Somewhere, in this house.
I know it, I was there when it was being paid for.

Its somewhere in this house.
Yet all I can think is how few people will be on my side of the wedding.
Is that why I want to wait until after college? because everyone swears you make life long friends there, and I just need more life long friends?

Hes a social butterfly, that goes without saying.
Everywhere he goes, the people fall in love.
Im a ******** roach, people run away screaming.

It takes a certain kind of person to truly love me.
I used to have so many roachy friends, but they all seemed to have been hit by a nuclear bomb.

Or theyve scampered to other areas of darkness, the light that shown in our kitchen was far too strong.

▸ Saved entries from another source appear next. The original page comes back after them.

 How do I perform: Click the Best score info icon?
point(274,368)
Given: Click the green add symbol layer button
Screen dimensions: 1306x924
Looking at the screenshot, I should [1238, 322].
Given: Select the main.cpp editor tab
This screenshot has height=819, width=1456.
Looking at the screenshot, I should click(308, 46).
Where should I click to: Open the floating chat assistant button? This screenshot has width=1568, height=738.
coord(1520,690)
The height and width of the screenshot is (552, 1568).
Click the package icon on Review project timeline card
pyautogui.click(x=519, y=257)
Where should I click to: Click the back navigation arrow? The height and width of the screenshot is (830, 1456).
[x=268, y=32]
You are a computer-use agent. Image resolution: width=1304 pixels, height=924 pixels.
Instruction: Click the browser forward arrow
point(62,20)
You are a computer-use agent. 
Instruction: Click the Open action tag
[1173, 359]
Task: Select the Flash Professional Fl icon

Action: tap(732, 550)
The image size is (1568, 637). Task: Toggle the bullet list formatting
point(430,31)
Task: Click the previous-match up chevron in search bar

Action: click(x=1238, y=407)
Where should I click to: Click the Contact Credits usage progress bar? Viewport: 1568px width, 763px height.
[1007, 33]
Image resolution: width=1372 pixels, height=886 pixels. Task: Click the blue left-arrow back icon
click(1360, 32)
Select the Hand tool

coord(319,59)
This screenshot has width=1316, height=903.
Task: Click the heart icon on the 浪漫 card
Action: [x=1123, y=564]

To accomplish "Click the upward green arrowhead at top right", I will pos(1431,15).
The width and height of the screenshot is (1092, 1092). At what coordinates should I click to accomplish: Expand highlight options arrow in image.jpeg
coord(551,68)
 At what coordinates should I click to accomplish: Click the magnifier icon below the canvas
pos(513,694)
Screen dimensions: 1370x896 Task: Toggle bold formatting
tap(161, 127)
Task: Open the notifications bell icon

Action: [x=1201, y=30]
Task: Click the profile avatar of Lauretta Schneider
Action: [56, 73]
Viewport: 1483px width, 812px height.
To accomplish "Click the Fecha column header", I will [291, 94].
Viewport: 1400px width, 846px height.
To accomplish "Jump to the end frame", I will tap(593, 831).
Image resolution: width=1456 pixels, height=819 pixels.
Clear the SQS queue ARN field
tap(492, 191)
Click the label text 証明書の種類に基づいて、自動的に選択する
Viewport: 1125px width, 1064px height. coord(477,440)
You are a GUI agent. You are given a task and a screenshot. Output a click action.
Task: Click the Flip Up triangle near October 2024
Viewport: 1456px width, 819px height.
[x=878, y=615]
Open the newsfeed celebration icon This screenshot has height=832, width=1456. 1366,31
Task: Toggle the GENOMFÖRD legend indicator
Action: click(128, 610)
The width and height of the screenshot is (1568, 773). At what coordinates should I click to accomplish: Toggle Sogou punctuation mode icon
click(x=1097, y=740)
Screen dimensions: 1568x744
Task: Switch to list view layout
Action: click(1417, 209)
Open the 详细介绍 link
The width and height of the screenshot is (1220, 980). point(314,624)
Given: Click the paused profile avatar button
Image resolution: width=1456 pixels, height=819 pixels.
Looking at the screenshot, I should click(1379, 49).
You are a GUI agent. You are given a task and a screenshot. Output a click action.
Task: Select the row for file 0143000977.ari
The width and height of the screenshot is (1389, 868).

How does one go from having such a rich childhood to seemingly having nothing to show for it?
Sure, ive got college to look forward to.
But my mom is already fearful that I will fade into the background
That I wont have my own friends
That Ill use my social butterfly as a way to form relationships.

But I wont.
Most of his friends dont seem like the people I would find myself inviting over for a dinner prepared with care.
And he doesnt even have a sense of what most of my friends are like, because what friends do i have?

When I picture our wedding,
I honestly see more of his friends pooling over to my side.
I see very few people there with tears in their eyes because Ive done something so beautiful, and more people with tears in their eyes because my butterfly has just done another gem of life.

I even see most of my kin rejecting their invites, because its just Kaitlin, isnt she three? why on earth is she bugging us with such a thing?

Sometimes I think it best to just run away, elope maybe.
But thats not an option either of our mothers would approve.

So is it possible to make a roach a butterfly? a silly question, I suppose
but I really am just a human, and people can change if they really try.

The only problem is, I dont really think I want to try.
So bent on the past friendships that have slipped away, I really dont know what to say.

There are only two other bugs that come to mind, when its time to decide whos most important to invite.

One is a roach.
One is a ladybug.

At times I wish there was a mocking bird to eat up all my worries, but I have a feeling they dont like the taste of roaches, ladybugs, nor butterflies.